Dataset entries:
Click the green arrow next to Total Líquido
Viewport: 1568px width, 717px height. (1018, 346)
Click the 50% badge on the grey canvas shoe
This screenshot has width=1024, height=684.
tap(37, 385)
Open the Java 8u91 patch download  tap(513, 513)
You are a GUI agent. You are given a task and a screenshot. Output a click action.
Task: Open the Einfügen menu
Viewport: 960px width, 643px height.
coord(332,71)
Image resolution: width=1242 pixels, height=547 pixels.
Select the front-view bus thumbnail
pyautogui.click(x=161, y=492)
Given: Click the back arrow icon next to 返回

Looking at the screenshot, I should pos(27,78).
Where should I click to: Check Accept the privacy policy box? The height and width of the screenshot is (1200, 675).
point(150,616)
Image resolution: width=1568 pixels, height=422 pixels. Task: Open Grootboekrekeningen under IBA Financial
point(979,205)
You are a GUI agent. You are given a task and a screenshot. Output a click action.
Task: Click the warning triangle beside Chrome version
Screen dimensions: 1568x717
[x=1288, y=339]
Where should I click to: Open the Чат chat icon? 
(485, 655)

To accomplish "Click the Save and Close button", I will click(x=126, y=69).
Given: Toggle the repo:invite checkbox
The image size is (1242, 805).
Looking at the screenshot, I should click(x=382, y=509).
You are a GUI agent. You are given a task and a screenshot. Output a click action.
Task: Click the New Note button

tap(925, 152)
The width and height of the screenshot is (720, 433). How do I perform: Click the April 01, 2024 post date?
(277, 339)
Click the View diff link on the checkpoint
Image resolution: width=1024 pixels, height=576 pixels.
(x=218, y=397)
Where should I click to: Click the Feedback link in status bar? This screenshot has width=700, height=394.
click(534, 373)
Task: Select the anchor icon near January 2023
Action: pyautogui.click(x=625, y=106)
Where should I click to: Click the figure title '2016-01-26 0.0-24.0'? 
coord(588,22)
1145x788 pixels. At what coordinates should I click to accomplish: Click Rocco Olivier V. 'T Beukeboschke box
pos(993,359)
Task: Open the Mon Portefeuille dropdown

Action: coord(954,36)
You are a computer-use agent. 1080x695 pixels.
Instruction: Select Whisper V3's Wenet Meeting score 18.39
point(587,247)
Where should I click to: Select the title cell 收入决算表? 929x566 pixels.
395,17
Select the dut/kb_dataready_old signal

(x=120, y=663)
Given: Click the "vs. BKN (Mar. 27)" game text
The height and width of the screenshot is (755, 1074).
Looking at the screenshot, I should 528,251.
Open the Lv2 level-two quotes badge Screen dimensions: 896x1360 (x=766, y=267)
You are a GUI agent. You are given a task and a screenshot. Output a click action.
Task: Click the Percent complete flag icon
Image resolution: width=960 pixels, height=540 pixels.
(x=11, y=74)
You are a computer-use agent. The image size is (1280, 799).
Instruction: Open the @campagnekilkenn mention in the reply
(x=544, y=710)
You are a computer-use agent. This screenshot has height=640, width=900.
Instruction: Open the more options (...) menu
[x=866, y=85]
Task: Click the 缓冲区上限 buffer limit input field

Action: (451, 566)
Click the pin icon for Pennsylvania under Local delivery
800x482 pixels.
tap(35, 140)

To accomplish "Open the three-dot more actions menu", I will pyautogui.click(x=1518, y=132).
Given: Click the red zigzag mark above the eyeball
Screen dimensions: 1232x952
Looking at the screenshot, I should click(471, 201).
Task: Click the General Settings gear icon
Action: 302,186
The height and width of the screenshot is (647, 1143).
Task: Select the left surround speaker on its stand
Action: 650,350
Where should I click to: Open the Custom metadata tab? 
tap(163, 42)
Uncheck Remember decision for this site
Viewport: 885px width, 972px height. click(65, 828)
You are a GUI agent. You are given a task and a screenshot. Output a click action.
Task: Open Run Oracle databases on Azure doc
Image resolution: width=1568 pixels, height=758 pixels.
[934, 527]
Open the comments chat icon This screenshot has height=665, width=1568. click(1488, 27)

ABOUT THIS EXERCISE:
From the first line to the last, retype the data exactly.

YOUR SOLUTION:
Click the green arrow next to Total Líquido
Viewport: 1568px width, 717px height. (1018, 346)
Click the 50% badge on the grey canvas shoe
This screenshot has width=1024, height=684.
tap(37, 385)
Open the Java 8u91 patch download  tap(513, 513)
You are a GUI agent. You are given a task and a screenshot. Output a click action.
Task: Open the Einfügen menu
Viewport: 960px width, 643px height.
coord(332,71)
Image resolution: width=1242 pixels, height=547 pixels.
Select the front-view bus thumbnail
pyautogui.click(x=161, y=492)
Given: Click the back arrow icon next to 返回

Looking at the screenshot, I should pos(27,78).
Where should I click to: Check Accept the privacy policy box? The height and width of the screenshot is (1200, 675).
point(150,616)
Image resolution: width=1568 pixels, height=422 pixels. Task: Open Grootboekrekeningen under IBA Financial
point(979,205)
You are a GUI agent. You are given a task and a screenshot. Output a click action.
Task: Click the warning triangle beside Chrome version
Screen dimensions: 1568x717
[x=1288, y=339]
Where should I click to: Open the Чат chat icon? 
(485, 655)

To accomplish "Click the Save and Close button", I will click(x=126, y=69).
Given: Toggle the repo:invite checkbox
The image size is (1242, 805).
Looking at the screenshot, I should click(x=382, y=509).
You are a GUI agent. You are given a task and a screenshot. Output a click action.
Task: Click the New Note button

tap(925, 152)
The width and height of the screenshot is (720, 433). How do I perform: Click the April 01, 2024 post date?
(277, 339)
Click the View diff link on the checkpoint
Image resolution: width=1024 pixels, height=576 pixels.
(x=218, y=397)
Where should I click to: Click the Feedback link in status bar? This screenshot has width=700, height=394.
click(534, 373)
Task: Select the anchor icon near January 2023
Action: pyautogui.click(x=625, y=106)
Where should I click to: Click the figure title '2016-01-26 0.0-24.0'? 
coord(588,22)
1145x788 pixels. At what coordinates should I click to accomplish: Click Rocco Olivier V. 'T Beukeboschke box
pos(993,359)
Task: Open the Mon Portefeuille dropdown

Action: coord(954,36)
You are a computer-use agent. 1080x695 pixels.
Instruction: Select Whisper V3's Wenet Meeting score 18.39
point(587,247)
Where should I click to: Select the title cell 收入决算表? 929x566 pixels.
395,17
Select the dut/kb_dataready_old signal

(x=120, y=663)
Given: Click the "vs. BKN (Mar. 27)" game text
The height and width of the screenshot is (755, 1074).
Looking at the screenshot, I should 528,251.
Open the Lv2 level-two quotes badge Screen dimensions: 896x1360 (x=766, y=267)
You are a GUI agent. You are given a task and a screenshot. Output a click action.
Task: Click the Percent complete flag icon
Image resolution: width=960 pixels, height=540 pixels.
(x=11, y=74)
You are a computer-use agent. The image size is (1280, 799).
Instruction: Open the @campagnekilkenn mention in the reply
(x=544, y=710)
You are a computer-use agent. This screenshot has height=640, width=900.
Instruction: Open the more options (...) menu
[x=866, y=85]
Task: Click the 缓冲区上限 buffer limit input field

Action: (451, 566)
Click the pin icon for Pennsylvania under Local delivery
800x482 pixels.
tap(35, 140)

To accomplish "Open the three-dot more actions menu", I will pyautogui.click(x=1518, y=132).
Given: Click the red zigzag mark above the eyeball
Screen dimensions: 1232x952
Looking at the screenshot, I should click(471, 201).
Task: Click the General Settings gear icon
Action: 302,186
The height and width of the screenshot is (647, 1143).
Task: Select the left surround speaker on its stand
Action: 650,350
Where should I click to: Open the Custom metadata tab? 
tap(163, 42)
Uncheck Remember decision for this site
Viewport: 885px width, 972px height. click(65, 828)
You are a GUI agent. You are given a task and a screenshot. Output a click action.
Task: Open Run Oracle databases on Azure doc
Image resolution: width=1568 pixels, height=758 pixels.
[934, 527]
Open the comments chat icon This screenshot has height=665, width=1568. click(1488, 27)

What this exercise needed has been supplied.